Your goal
Without the pictures, print the lines from the one holding "Click the turtle's front leg" through the last line below, both included, exactly as they stand.

(Collected data)
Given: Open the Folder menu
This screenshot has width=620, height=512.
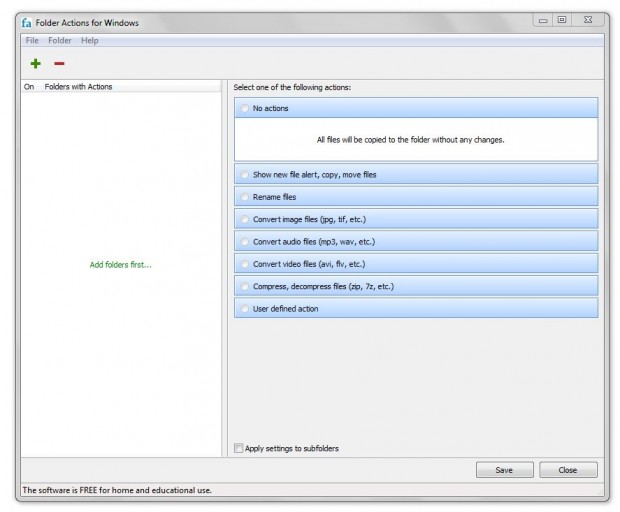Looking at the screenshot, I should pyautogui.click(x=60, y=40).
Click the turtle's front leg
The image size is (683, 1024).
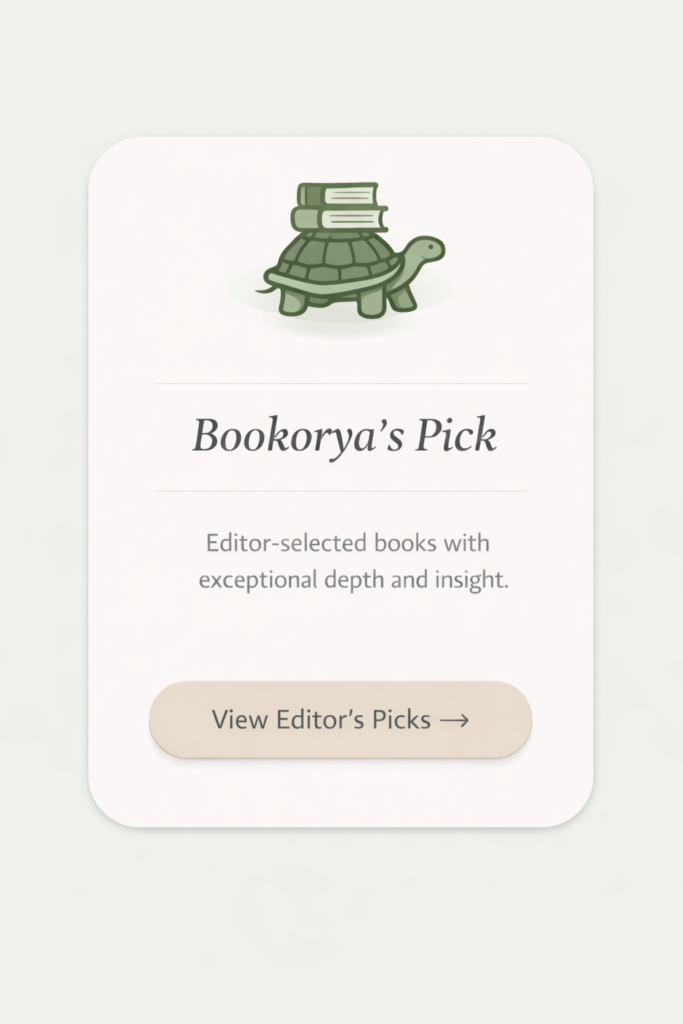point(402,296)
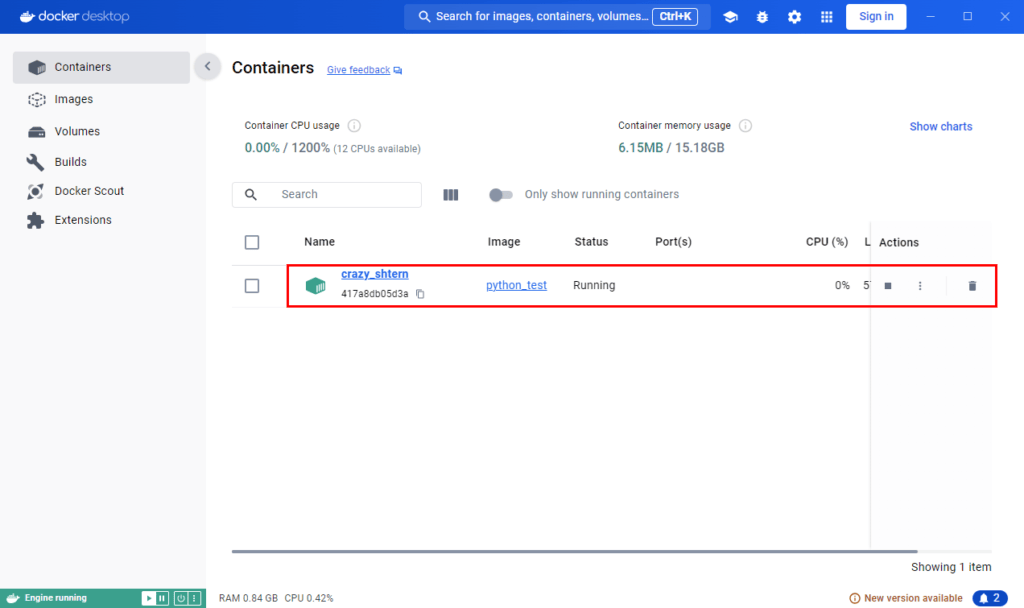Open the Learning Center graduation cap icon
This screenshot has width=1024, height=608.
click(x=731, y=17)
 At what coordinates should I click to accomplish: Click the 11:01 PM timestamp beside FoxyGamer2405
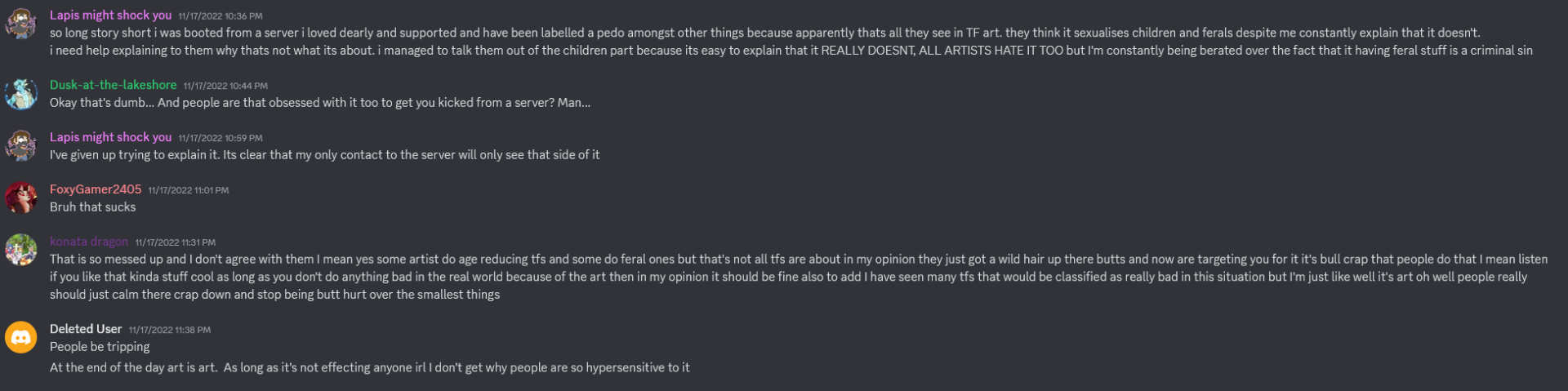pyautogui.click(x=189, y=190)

Reply
Click the turtle's front leg
The image size is (683, 1024).
point(402,296)
Open the Learning Center graduation cap icon
This screenshot has width=1024, height=608.
click(x=731, y=17)
 At what coordinates should I click to accomplish: Click the 11:01 PM timestamp beside FoxyGamer2405
pyautogui.click(x=189, y=190)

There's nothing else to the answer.